Almost all types of landscape architecture incorporate natural elements into the outer design of a building. Items like hedges, bushes, trees, ponds, lakes, cascades, rocks, grass, flowers, pavements, fountains, plazas, and so on, can be used to add smell, visual, and functional appeal.
There is a vibrant, continual sense of change to plants. Throughout the day and all year long, an ever-changing stage is put up by the sky and green natural elements around a building as landscape architecture.
Historic study on all types of landscape architecture shows two major approaches to exterior design.
It is always a confrontation between two opposing forces. One as man-made symmetry and order, and the other one seen in natural organic forms.

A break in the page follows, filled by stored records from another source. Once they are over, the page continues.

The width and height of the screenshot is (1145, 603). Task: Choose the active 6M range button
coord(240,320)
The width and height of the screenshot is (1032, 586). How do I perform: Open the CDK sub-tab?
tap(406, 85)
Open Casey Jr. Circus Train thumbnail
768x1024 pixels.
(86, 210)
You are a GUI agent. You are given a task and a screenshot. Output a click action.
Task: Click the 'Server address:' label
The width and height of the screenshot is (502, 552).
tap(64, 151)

Renaissance in Italy marks the time when formal gardens with their classical geometry dominated natural landforms and started to be considered as an extension of their classical-inspired buildings.
Hadrian’s Villa and Villa d’Este in Italy, are great examples where classical forms and geometric shapes outdo natural environment.

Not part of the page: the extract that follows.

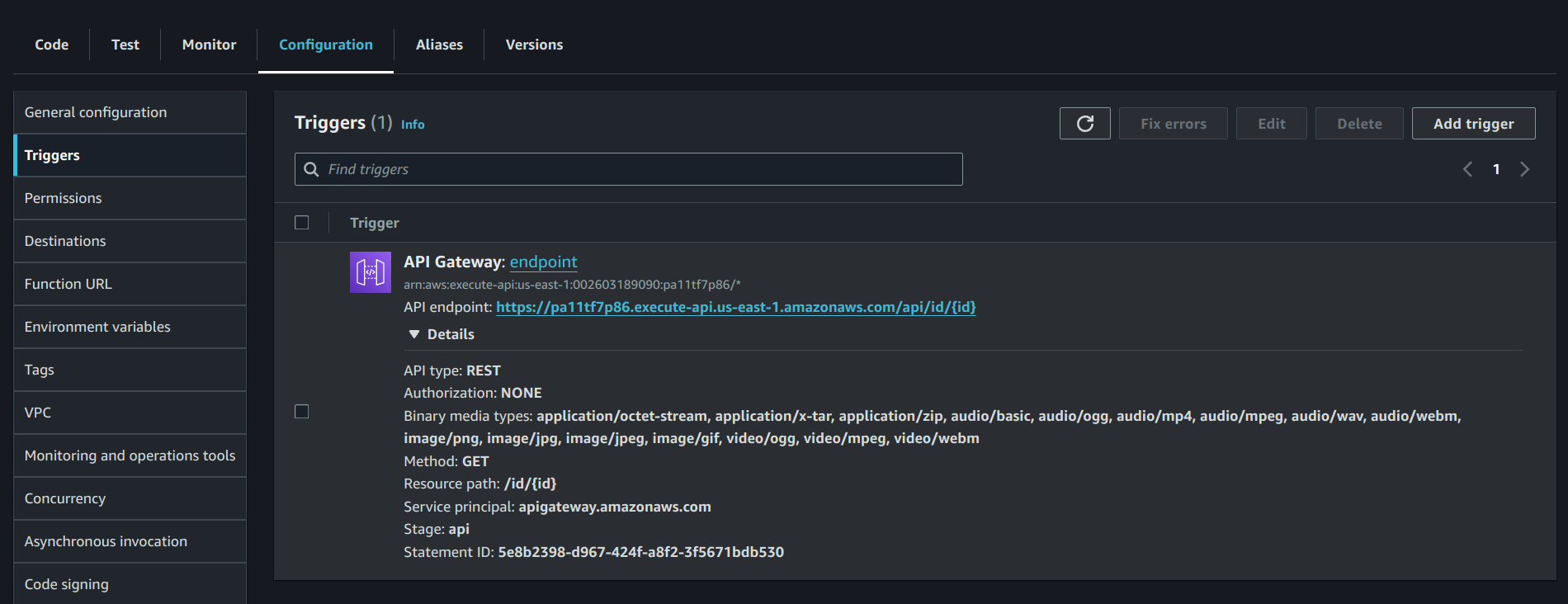Click the refresh triggers icon button
Image resolution: width=1568 pixels, height=604 pixels.
point(1084,124)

Logical Euclidean lines and curves mandates where each element, whether a pond or a line of trees or hedges or bushes, were to be put.
Later in the 17th century, the French picked up on this originally-Italian style in the gardens of Versailles outside Paris. As you can see, Versailles garden consists of simple, strong lines and forms of the Classical period; imitating what you would see in Renaissance buildings.

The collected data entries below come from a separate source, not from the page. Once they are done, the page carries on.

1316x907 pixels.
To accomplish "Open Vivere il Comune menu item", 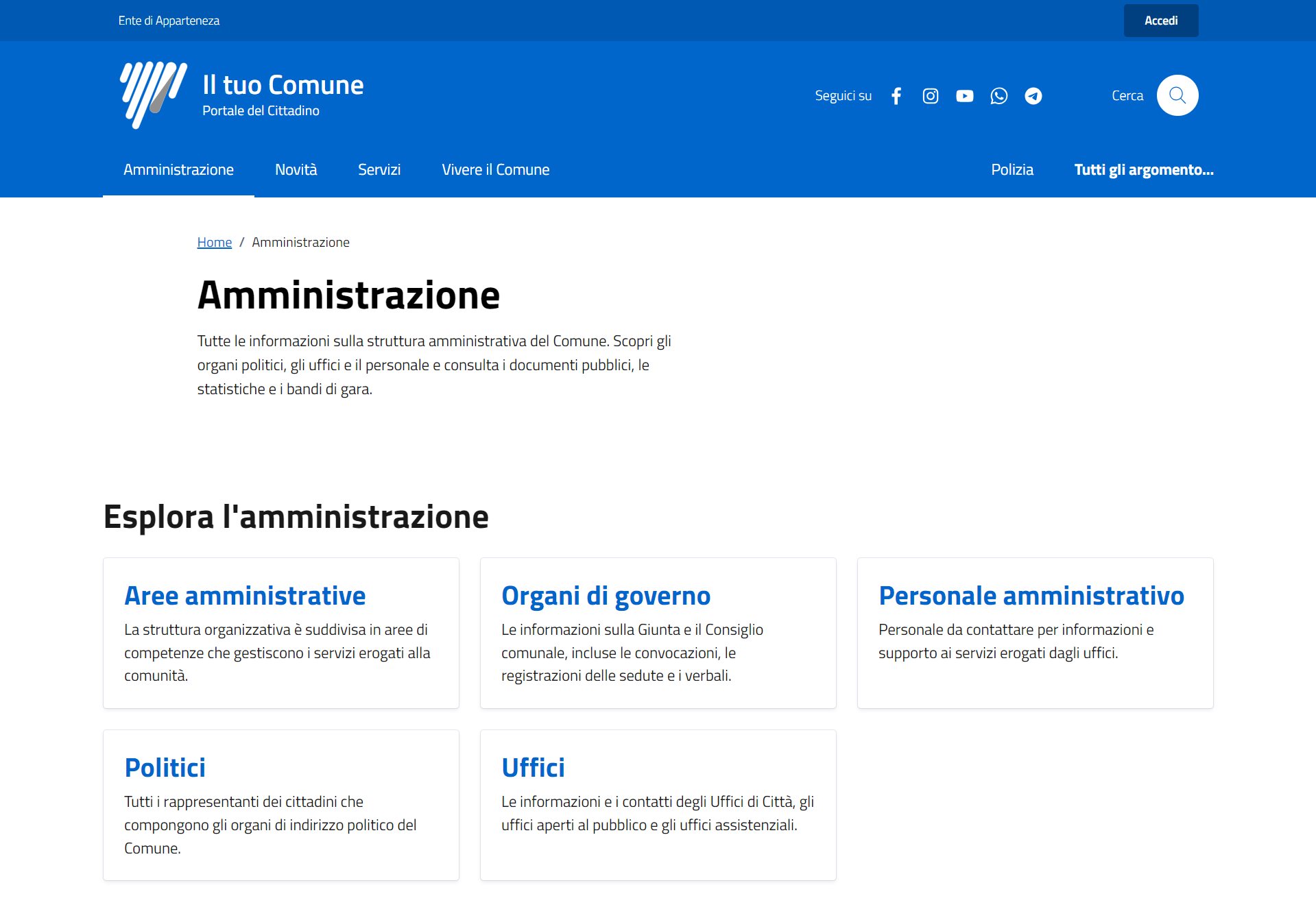I will [x=495, y=170].
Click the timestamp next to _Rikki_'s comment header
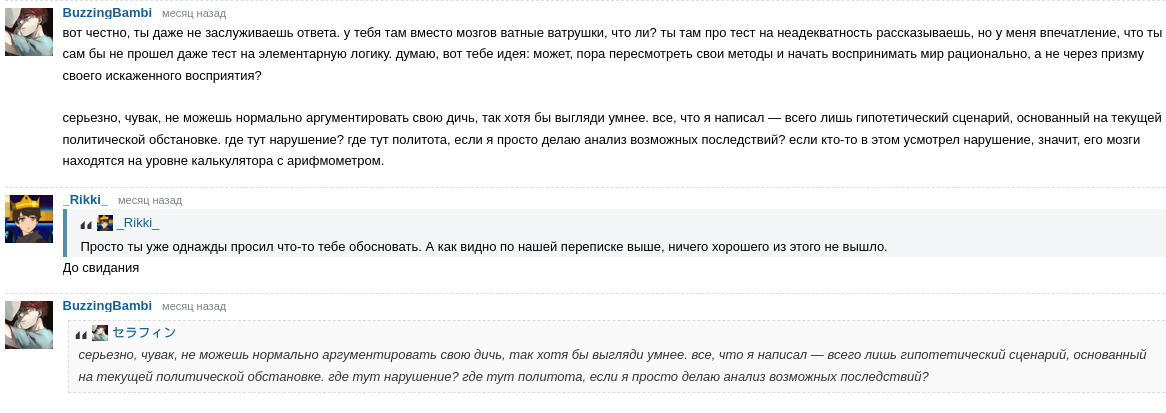This screenshot has height=413, width=1166. [x=150, y=200]
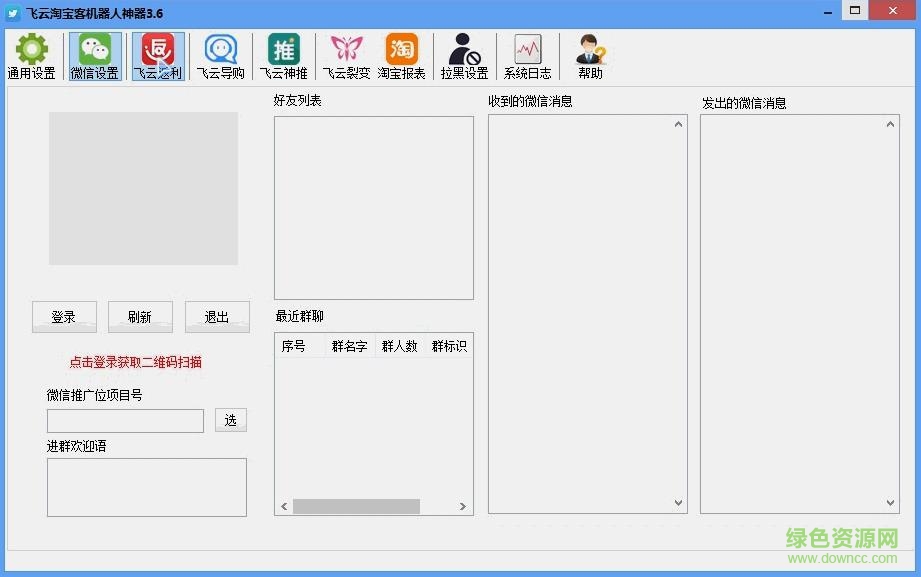View 系统日志 system log icon
Screen dimensions: 921x577
(527, 55)
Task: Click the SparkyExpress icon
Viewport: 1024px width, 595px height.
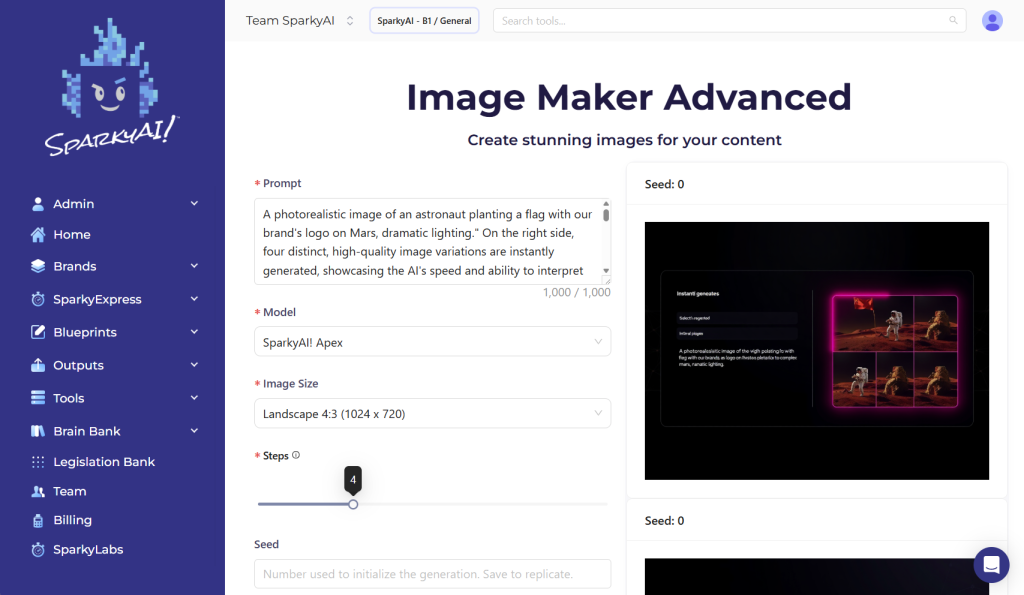Action: (37, 298)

But somewhere in the British island, Richard Boyle, Earl of Burlington and other figures like Humphrey Repton and William Kent scrapped formal and orderly design of the past centuries and embraced informal and organic forms in nature.
The Stourhead Garden, designed by Henry Hoare, is where what he called “higher order” is well portrayed by using free forms in a natural setting to emphasize an architectural focal point.
Through Britain’s close cultural and artistic relationship with the United States, later in the 19th century, this free and organic take of the British on Landscape architecture was employed by Frederick Law Olmsted in the design of Central Park in Manhattan, New York.
The story of different types of Landscape architecture meanings over in the East is not far from what we saw in Europe and the US.
The Far East has witnessed Chinese’s serene and organic gardens being taken to perfection by the Japanese. The details in the nature-dominated design of Japanese gardens blend with religious roots and tries to evoke certain feelings.
Much of the change toward free and irregular forms in the British gardens in the 18th century was inspired by what the movement’s pioneers had seen in Japan.
On the other hand, what you see in Persian and then Indian gardens show the orient’s obsession with geometric orders and straight lines to bend nature to their own spectacular version of landscape architecture meaning for aesthetics.
The quadrilateral form of Persian gardens that is believed to have been initiated first by Cyrus the Great in Chahar Bagh gardens of Pasargadae is replicated throughout the country’s landscape architecture history to this day.
The style was later picked up by Indians. Taj Mahal Tomb is where the endpoint building that honors Mumtaz Mahal, the deceased wife of the Mughal emperor Shah Jahan, is perfectly complemented by the Charhar Bagh garden in front of it.
We want to present a visual catalog of different Landscape architecture narratives from all around the world and accompany their pictures with short cues that point to the philosophy behind the design of each one.
They might be gardens, plazas, urban arenas, or other green public or private platforms.
A modern example of landscape architecture can be Apple Campus 2.
There’s not a single straight piece of glass in this building; not even the iPhones in the employees’ pockets! But that’s not the only lavish feature about Apple Park.
Steve Jobs envisioned the tech-giant’s aspirations in a ring-shaped campus with four floors.
But it is what tops it all off that makes the building a true landscape architecture. Photovoltaic panels free Apple Park from the need to connect to the city’s power grid.
Each floor is highlighted by a white canopy that has jutted out all round across. Aside from protecting the employees against the sun-kissed Californian town of Cupertino, these canopies have built-in ventilation ducts that let natural air flow in and out of the building.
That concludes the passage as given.